Taken together, these four papers explain many of the odd characteristics of cultural change. Generational churn helps account for the “gradually, then suddenly” tempo of social revolution. Cultural insurgents win few converts in their own cohort. They can, however, build up a system of ideas and institutions which will preserve and refine the ideals they hope their community will adopt in the future. The real target of these ideas are not their contemporaries, but their contemporaries’ children and grandchildren. Culture wars are fought for the hearts of the unborn. Future generations will be open to values the current generation rejects outright.

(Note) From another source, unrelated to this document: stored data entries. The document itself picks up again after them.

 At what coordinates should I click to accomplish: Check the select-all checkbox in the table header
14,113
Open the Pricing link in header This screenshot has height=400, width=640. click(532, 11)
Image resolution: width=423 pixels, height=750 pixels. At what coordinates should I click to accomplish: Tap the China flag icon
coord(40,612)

This will not be apparent at first. Beneath the official comings and goings of the cohorts above, a new consensus forms in the cohorts below. Ideas will fester among the young, but their impact will be hidden by the inability and inexperience of youth. But the youth do not stay young. Eventually a transition point arrives. Sometimes, this transition will be marked by a great event the old orthodoxy cannot explain. At other times it is simply a matter of numbers. In either case, the end falls swift: the older cohorts suddenly find themselves outnumbered and outgunned, swept up in a flood they had assumed was a mere trickle.
For them it was a trickle. They spent their time with members of their own cohort. The revolution occurring below did not echo in their souls. It won no converts among their friends, nor even among their rivals. The new values remained the preserve of weirdos and extremists. Not so for the rising generation!
The rising cohort has many reasons to thirst for new ideas. Old orthodoxies, designed to solve the problems of a past age, will have difficulty explaining crises in the new one. These events will be formative for the new generation; a group of insurgents who can explain these formative events in terms of their own program will win converts to the cause.